Case example of Edge computing

Case example Python code (Picture 6) how to use Edge computing and calculate wind speed, direction and wind gusts. All of these operations are performed in real time on the Edge node. Edge node sends only parameter N (North), NNE (North-northeast) etc. to the datastore (InfluxDB) and by using Grafana dashboard we can see the result on wind direction (Picture 7).

A wind vane works because wind exerts force on its vertical blade, which rotates to find the position of least wind resistance; this position is aligned with the direction of the oncoming wind. Like the rain gauge or anemometer, the wind vane used in the project also has reed switches and a rotating magnet, but it is more complex and works in a completely different way. The wind direction is measured using 8 different reed switches. There are also eight resistors in the wind vane, and as the magnet rotates, different reed switches will open and close and thus switch their corresponding resistor in and out of the circuit.

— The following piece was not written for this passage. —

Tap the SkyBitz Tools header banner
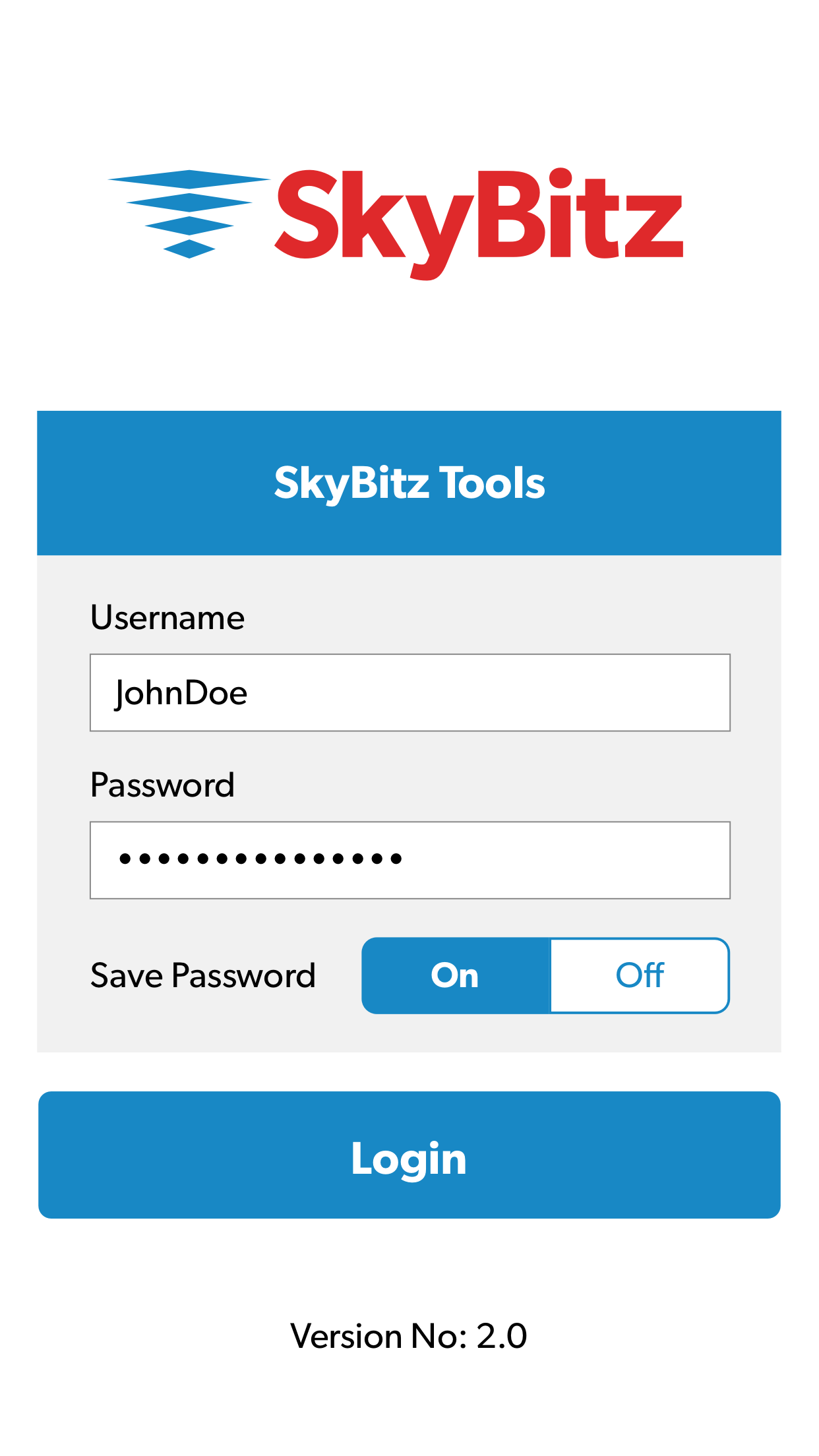Image resolution: width=819 pixels, height=1456 pixels. (x=409, y=483)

The wind speed is measured using an anemometer. A typical anemometer has three arms with scoops on the end that catch the wind and cause the arms to spin. This will cause the reed switch located on the bottom to trigger. We used the number of signals from the reed switch to calculate how fast the anemometer spins.

A wind gust is a brief increase in wind speed that can occur whenever the wind is blowing. A typical wind gust lasts less than 20 seconds. We implemented this by constantly taking wind speed measurements for five seconds, and temporarily storing them to be processed every few minutes.

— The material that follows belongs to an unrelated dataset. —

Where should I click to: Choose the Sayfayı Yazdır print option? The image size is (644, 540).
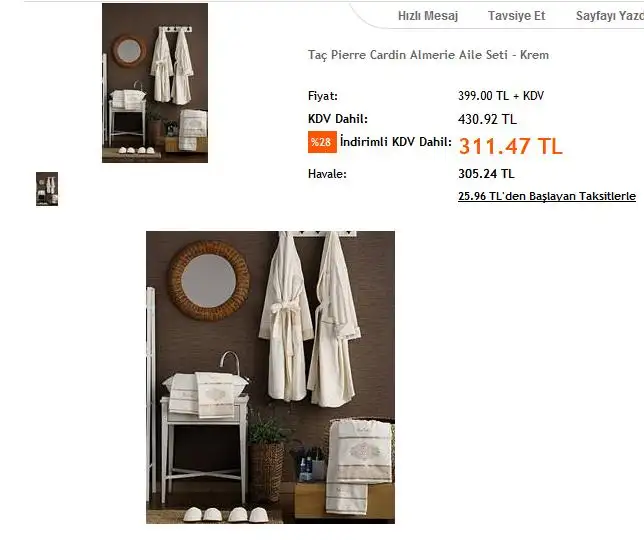(x=610, y=16)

#Function which return ohms-value
def calculate_vout(self, ra, rb, vin):  # Ohm's law resistive divider calculation
    return (float(rb) / float(ra + rb)) * float(vin)

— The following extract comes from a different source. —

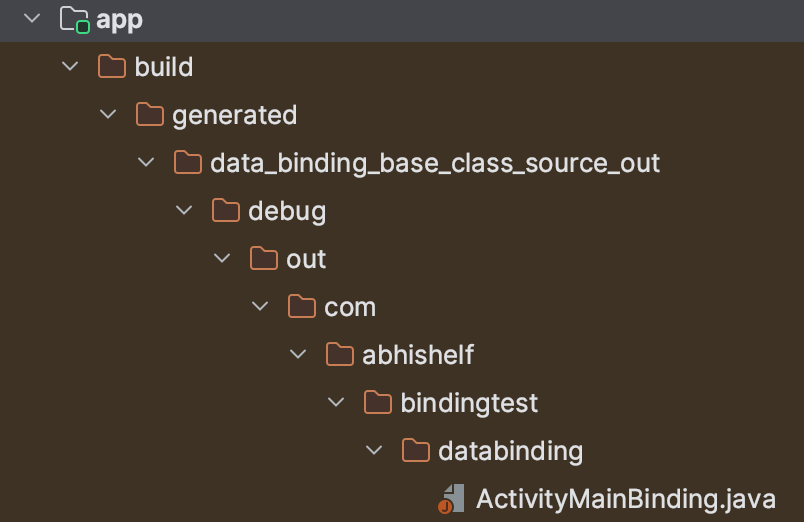
Task: Click the out folder icon
Action: click(264, 259)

# Function which return angle-value
def get_dir(self, adc_value):
    angle = None

    for dir in self.config["directions"]:
        if (adc_value > 0 and \
        adc_value >= dir["adcmin"] and \
        adc_value <= dir["adcmax"] and \
        adc_value < self.adc.max):
            angle = dir["angle"]
            break

    return angle


  #json-file where are set direction to dir parameter based on what the ohms and angle values are
{
    "vin": 3.268,
    "vdivider": 75000,
    "directions": [
        { "dir": "N",   "angle": 0.0,   "ohms": 33000 },
        { "dir": "NNE", "angle": 22.5,  "ohms": 6570 },
        { "dir": "NE",  "angle": 45.0,  "ohms": 8200 },
        { "dir": "ENE", "angle": 67.5,  "ohms": 891 },
        { "dir": "E",   "angle": 90.0,  "ohms": 1000 },
        { "dir": "ESE", "angle": 112.5, "ohms": 688 },
        { "dir": "SE",  "angle": 135.0, "ohms": 2200 },
        { "dir": "SSE", "angle": 157.5, "ohms": 1410 },
        { "dir": "S",   "angle": 180.0, "ohms": 3900 },
        { "dir": "SSW", "angle": 202.5, "ohms": 3140 },
        { "dir": "SW",  "angle": 225.0, "ohms": 16000 },
        { "dir": "WSW", "angle": 247.5, "ohms": 14120 },
        { "dir": "W",   "angle": 270.0, "ohms": 120000 },
        { "dir": "WNW", "angle": 292.5, "ohms": 42120 },
        { "dir": "NW",  "angle": 315.0, "ohms": 64900 },
        { "dir": "NNW", "angle": 337.5, "ohms": 21880 }
    ]
}

Picture 6. Example code how to use Edge computing near by sensor.

Picture 7. Wind direction Grafana dashboard.